On Wed, Oct 1, 2014 at 6:04 AM, Ed Judge <ejud...@gmail.com> wrote:

> Looks like they are up.  I see the following on one of the nodes but both 
> look generally the same (1 live datanode).
> [hadoop@localhost bin]$ hdfs dfsadmin -report
> 14/10/01 12:51:56 WARN util.NativeCodeLoader: Unable to load native-hadoop 
> library for your platform... using builtin-java classes where applicable
> Configured Capacity: 40797364224 (38.00 GB)
> Present Capacity: 37030862848 (34.49 GB)
> DFS Remaining: 37030830080 (34.49 GB)
> DFS Used: 32768 (32 KB)
> DFS Used%: 0.00%
> Under replicated blocks: 0
> Blocks with corrupt replicas: 0
> Missing blocks: 0
> -------------------------------------------------
> Datanodes available: 1 (1 total, 0 dead)
> Live datanodes:
> Name: 127.0.0.1:50010 (localhost)
> Hostname: localhost
> Decommission Status : Normal
> Configured Capacity: 40797364224 (38.00 GB)
> DFS Used: 32768 (32 KB)
> Non DFS Used: 3766501376 (3.51 GB)
> DFS Remaining: 37030830080 (34.49 GB)
> DFS Used%: 0.00%
> DFS Remaining%: 90.77%
> Configured Cache Capacity: 0 (0 B)
> Cache Used: 0 (0 B)
> Cache Remaining: 0 (0 B)
> Cache Used%: 100.00%
> Cache Remaining%: 0.00%
> Last contact: Wed Oct 01 12:51:57 UTC 2014
> I don’t know how to demonstrate that they are accessible except to telnet 
> into each of them.  Right now that test shows that both nodes accept the 
> connection to port 50010.
> Is there some other test I can perform?
> Thanks,
> -Ed
> On Oct 1, 2014, at 12:31 AM, Hari Shreedharan <hshreedha...@cloudera.com> 
> wrote:
>> Looks like one data node is inaccessible or down - so the HDFS client has 
>> black listed it and the writes are failing as blocks are allocated to that 
>> one.
>> 
>> Thanks,
>> Hari
>> 
>> 
>> On Tue, Sep 30, 2014 at 7:33 PM, Ed Judge <ejud...@gmail.com> wrote:
>> 
>> I’ve pulled over all of the Hadoop jar files for my flume instance to use.  

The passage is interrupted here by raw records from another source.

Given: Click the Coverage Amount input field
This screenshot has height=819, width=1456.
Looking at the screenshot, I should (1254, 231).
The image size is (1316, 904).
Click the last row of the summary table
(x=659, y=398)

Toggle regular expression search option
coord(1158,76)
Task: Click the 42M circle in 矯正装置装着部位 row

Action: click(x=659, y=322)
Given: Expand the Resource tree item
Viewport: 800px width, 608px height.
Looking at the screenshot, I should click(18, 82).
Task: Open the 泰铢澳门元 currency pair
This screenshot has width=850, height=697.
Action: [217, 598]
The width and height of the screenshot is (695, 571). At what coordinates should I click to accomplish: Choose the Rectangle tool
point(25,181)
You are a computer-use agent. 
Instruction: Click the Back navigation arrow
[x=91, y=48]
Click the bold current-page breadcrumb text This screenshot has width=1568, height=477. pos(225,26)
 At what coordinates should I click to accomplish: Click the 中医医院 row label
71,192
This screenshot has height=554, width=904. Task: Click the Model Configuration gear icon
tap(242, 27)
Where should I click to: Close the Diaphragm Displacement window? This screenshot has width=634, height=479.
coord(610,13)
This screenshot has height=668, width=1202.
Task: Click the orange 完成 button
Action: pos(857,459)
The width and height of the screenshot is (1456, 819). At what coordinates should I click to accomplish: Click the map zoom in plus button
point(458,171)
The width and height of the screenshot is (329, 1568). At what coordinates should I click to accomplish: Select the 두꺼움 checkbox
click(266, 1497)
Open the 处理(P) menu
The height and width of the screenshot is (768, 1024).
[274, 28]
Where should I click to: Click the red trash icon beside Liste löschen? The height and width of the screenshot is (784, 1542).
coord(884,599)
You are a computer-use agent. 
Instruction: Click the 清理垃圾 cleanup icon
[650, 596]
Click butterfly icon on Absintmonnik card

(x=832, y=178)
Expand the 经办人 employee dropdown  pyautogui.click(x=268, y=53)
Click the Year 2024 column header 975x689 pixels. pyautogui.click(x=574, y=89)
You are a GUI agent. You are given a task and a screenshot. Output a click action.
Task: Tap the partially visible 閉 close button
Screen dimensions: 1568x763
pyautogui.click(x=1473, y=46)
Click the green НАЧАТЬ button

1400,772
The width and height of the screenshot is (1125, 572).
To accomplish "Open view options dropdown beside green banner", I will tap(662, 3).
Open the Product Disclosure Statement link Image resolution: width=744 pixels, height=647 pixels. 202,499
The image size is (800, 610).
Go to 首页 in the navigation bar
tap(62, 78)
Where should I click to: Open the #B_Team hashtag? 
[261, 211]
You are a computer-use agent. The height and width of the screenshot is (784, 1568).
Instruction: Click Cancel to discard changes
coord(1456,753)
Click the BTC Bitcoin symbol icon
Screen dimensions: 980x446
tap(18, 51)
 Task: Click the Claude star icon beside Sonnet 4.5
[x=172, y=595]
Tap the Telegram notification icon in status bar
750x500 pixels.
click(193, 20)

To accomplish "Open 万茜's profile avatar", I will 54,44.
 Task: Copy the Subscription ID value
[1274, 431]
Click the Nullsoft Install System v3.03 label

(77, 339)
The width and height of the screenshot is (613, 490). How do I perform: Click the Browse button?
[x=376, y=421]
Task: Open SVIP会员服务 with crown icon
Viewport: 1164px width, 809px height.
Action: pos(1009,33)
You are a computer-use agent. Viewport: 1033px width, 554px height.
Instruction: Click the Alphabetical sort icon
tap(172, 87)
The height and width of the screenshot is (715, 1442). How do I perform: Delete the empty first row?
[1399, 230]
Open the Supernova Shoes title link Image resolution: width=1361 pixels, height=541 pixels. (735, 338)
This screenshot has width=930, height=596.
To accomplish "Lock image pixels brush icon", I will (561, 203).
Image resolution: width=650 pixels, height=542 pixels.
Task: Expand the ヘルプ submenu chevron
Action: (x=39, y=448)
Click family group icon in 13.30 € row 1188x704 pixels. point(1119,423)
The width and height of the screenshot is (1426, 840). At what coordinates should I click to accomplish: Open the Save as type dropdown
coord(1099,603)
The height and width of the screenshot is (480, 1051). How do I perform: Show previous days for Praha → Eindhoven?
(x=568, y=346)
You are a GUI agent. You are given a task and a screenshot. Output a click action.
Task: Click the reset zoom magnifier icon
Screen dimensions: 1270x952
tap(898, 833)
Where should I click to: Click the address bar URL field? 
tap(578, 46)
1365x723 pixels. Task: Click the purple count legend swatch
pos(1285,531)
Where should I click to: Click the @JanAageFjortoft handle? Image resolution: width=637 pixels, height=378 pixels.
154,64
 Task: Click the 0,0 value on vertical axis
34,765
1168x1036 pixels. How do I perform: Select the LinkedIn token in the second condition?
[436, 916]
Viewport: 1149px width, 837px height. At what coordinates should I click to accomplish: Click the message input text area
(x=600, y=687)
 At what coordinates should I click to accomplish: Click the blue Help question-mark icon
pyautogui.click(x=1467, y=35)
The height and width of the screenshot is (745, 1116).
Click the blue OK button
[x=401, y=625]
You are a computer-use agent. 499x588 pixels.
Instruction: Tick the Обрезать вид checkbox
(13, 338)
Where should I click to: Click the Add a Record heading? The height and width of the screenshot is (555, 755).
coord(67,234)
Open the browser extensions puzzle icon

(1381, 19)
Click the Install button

>> I am seeing some slightly different errors now.  Basically I have 2 
>> identically configured hadoop instances on the same subnet.  Running flume 
>> on those same instances and pointing flume at the local hadoop/hdfs instance 
>> works fine and the files get written.  However, when I point it to the 
>> adjacent hadoop/hdfs instance I get many exceptions/errors (show below) and 
>> the files never get written.  Here is my HDFS sink configuration on 
>> 10.0.0.14:
>> 
>> # Describe the sink
>> a1.sinks.k1.type = hdfs
>> a1.sinks.k1.hdfs.path = hdfs://10.0.0.16:9000/tmp/
>> a1.sinks.k1.hdfs.filePrefix = twitter
>> a1.sinks.k1.hdfs.fileSuffix = .ds
>> a1.sinks.k1.hdfs.rollInterval = 0
>> a1.sinks.k1.hdfs.rollSize = 10
>> a1.sinks.k1.hdfs.rollCount = 0
>> a1.sinks.k1.hdfs.fileType = DataStream
>> #a1.sinks.k1.serializer = TEXT
>> a1.sinks.k1.channel = c1
>> 
>> Any idea why this is not working?
>> 
>> Thanks.
>> 
>> 01 Oct 2014 01:59:45,098 INFO  
>> [SinkRunner-PollingRunner-DefaultSinkProcessor] 
>> (org.apache.flume.sink.hdfs.HDFSDataStream.configure:58)  - Serializer = 
>> TEXT, UseRawLocalFileSystem = false
>> 01 Oct 2014 01:59:45,385 INFO  
>> [SinkRunner-PollingRunner-DefaultSinkProcessor] 
>> (org.apache.flume.sink.hdfs.BucketWriter.open:261)  - Creating 
>> hdfs://10.0.0.16:9000/tmp//twitter.1412128785099.ds.tmp
>> 01 Oct 2014 01:59:45,997 INFO  [Twitter4J Async Dispatcher[0]] 
>> (org.apache.flume.source.twitter.TwitterSource.onStatus:178)  - Processed 
>> 100 docs
>> 01 Oct 2014 01:59:47,754 INFO  [Twitter4J Async Dispatcher[0]] 
>> (org.apache.flume.source.twitter.TwitterSource.onStatus:178)  - Processed 
>> 200 docs
>> 01 Oct 2014 01:59:49,379 INFO  [Thread-7] 
>> (org.apache.hadoop.hdfs.DFSOutputStream$DataStreamer.createBlockOutputStream:1378)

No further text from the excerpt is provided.